Une bonne acoustique - l’une des clés
Les questions acoustiques sont également essentielles pour répondre à ce nouveau contexte décentralisé et dématérialisé de travail intelligent, note Andy Lake.
« Notre objectif est de créer de superbes lieux de travail intelligents, et une bonne acoustique en est l’une des clés. Mais celle-ci est généralement négligée lors de la conception d’un lieu de travail. C’est toujours considéré comme une sorte de luxe. Je ne cesse de découvrir des lieux de travail dont l’acoustique est horrible, où l’on est contraint de traiter a posteriori pour pallier les problèmes. Mais je pense que cela est en train de changer. Il est important de considérer que les gens ont besoin de la capacité de contrôler l’environnement acoustique. La conception doit évoluer vers des espaces conçus pour différents types d’activités, avec différents environnements sensoriels, où les gens peuvent faire des choix qui correspondent à la fois à l’activité et à leurs préférences personnelles. »

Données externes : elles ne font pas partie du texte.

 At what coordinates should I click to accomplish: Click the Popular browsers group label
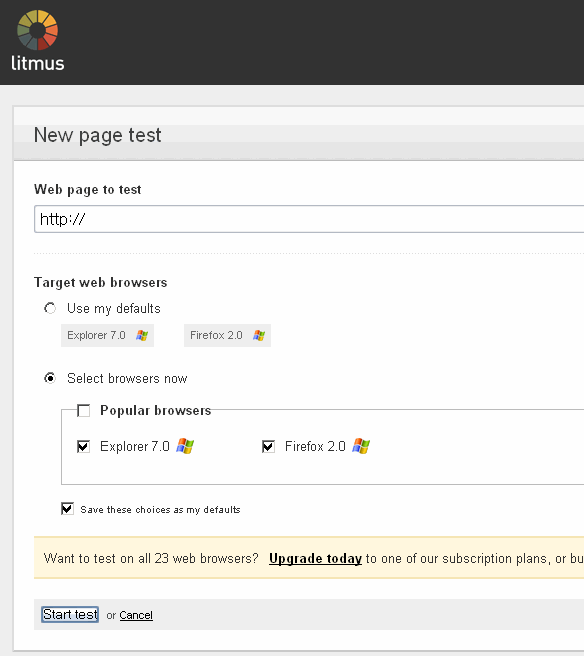click(156, 410)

En conclusion, nous continuerons probablement à nous rendre dans nos bureaux à pied, en vélo, en voiture ou en navette à l’avenir. Mais nous le ferons à des moments différents, en nombres différents et avec des objectifs différents. Le cliché de l’homme d’affaires avec son bureau dans sa poche restera probablement un cliché pendant un bon moment.
« Le bureau n’est pas encore mort - il devient de plus en plus varié et dépasse ses frontières traditionnelles », résume Andy Lake.